■ **Task description**
Copy every line below verbatim, in the same order and with the same punctuation.

** START **

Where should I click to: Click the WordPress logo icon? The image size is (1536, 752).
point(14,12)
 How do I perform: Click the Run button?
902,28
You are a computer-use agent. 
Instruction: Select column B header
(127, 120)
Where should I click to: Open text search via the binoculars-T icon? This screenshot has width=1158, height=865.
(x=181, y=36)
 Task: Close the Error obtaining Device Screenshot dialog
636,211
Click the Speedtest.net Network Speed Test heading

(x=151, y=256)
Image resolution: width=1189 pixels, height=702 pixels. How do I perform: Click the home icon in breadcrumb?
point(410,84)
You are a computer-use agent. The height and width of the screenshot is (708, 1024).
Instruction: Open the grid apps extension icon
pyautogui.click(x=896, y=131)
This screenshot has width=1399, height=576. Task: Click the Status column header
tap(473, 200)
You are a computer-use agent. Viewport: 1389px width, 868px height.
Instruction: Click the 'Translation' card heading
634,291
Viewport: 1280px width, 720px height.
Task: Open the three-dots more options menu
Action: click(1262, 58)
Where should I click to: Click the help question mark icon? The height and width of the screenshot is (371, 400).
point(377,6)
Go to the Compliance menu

** END **

■ **Result for this exercise**
Where should I click to: Click the WordPress logo icon? The image size is (1536, 752).
point(14,12)
 How do I perform: Click the Run button?
902,28
You are a computer-use agent. 
Instruction: Select column B header
(127, 120)
Where should I click to: Open text search via the binoculars-T icon? This screenshot has width=1158, height=865.
(x=181, y=36)
 Task: Close the Error obtaining Device Screenshot dialog
636,211
Click the Speedtest.net Network Speed Test heading

(x=151, y=256)
Image resolution: width=1189 pixels, height=702 pixels. How do I perform: Click the home icon in breadcrumb?
point(410,84)
You are a computer-use agent. The height and width of the screenshot is (708, 1024).
Instruction: Open the grid apps extension icon
pyautogui.click(x=896, y=131)
This screenshot has width=1399, height=576. Task: Click the Status column header
tap(473, 200)
You are a computer-use agent. Viewport: 1389px width, 868px height.
Instruction: Click the 'Translation' card heading
634,291
Viewport: 1280px width, 720px height.
Task: Open the three-dots more options menu
Action: click(1262, 58)
Where should I click to: Click the help question mark icon? The height and width of the screenshot is (371, 400).
point(377,6)
Go to the Compliance menu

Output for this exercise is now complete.